We see these young men at decisive stages in their lives, in terms of gender and identity. It makes sense why this macho ideal of masculinity would take hold in a marginalized and exploited immigrant community like this (with roots, of course, in the Dominican culture they’ve moved from—Papi is already cheating before he comes to the US). These men feel marginal, neglected, criminalized, and ostracized from the American Dream and mainstream white American culture. They live among poverty, vice, and often squalor, and the projection of physical strength and independence has a lot to do with pride and a strong assertion of self. Their masculinity is implictly under attack in America, and they have something to prove. Yunior, in Oscar Wao, has gotten deep into weightlifting, and Díaz has described his character’s bodybuilding as a way to give himself a kind of protective layer against his vulnerabilities and insecurities.
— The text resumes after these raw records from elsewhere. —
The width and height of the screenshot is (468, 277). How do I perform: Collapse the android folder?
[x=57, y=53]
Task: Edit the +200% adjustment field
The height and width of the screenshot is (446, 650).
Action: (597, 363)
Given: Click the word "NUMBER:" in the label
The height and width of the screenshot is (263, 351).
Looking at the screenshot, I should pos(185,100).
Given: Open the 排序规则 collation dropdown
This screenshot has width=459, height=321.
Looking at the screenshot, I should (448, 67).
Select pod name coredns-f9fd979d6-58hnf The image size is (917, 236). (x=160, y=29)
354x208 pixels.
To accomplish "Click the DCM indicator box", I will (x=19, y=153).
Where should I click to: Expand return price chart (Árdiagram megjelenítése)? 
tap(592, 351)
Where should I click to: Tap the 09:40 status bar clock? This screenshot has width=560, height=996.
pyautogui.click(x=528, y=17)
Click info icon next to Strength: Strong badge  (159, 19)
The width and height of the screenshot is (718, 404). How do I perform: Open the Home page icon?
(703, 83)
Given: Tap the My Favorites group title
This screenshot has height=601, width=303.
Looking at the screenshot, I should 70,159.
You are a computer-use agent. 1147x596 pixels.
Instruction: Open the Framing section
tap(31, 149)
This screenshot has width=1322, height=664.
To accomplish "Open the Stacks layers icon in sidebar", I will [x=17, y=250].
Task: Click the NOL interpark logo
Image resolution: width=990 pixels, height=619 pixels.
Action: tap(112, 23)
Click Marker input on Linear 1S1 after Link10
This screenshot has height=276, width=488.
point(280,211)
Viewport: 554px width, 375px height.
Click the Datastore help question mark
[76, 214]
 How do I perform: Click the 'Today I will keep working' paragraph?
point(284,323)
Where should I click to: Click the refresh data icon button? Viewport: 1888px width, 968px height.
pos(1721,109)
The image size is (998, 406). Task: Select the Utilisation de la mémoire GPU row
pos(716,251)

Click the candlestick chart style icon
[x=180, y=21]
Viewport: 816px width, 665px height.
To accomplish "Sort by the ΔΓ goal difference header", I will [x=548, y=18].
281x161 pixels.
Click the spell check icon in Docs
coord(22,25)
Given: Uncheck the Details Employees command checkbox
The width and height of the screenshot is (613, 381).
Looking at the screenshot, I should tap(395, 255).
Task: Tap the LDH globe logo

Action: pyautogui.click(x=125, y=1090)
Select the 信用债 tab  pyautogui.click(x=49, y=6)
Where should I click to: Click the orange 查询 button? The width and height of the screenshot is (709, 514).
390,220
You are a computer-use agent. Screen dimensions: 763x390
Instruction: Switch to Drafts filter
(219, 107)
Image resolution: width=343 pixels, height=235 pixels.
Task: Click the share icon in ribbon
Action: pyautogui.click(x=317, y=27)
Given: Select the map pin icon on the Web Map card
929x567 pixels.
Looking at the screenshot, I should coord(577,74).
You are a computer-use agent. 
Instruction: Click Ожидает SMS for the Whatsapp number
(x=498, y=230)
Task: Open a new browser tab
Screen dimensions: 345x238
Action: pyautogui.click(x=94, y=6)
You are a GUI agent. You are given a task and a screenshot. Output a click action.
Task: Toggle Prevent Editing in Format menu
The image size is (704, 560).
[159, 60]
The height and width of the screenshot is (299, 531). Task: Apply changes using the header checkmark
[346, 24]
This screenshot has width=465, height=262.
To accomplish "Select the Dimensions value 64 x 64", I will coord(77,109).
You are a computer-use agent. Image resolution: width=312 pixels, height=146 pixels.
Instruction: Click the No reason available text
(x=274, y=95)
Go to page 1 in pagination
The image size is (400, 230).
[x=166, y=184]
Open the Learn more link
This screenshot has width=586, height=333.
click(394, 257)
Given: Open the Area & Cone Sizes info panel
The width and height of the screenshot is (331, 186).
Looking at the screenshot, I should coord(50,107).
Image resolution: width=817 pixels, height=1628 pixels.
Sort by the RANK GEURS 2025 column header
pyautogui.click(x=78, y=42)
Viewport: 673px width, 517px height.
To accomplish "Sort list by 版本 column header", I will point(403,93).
We can see the men in all these stories as playing out some version of this same dynamic, asserting their dominance over the women in their lives when they are unable to assert it elsewhere.

1 comment:

  1. I really enjoyed this post and how you presented examples of how ideas of masculinity are communicated in each story. For me personally, one of the most interesting stories was Ysrael, and the contrast between Rafa and Yunior, but also Ysrael himself. Both Rafa and Yunior are interested in what lies behind Ysrael's mask. But while Rafa is interested in his superficial injuries, it seems that Yunior is interested in the actual personality behind the mask. It's important to note that Rafa also wants to show his physicality by roughly taking Ysrael down.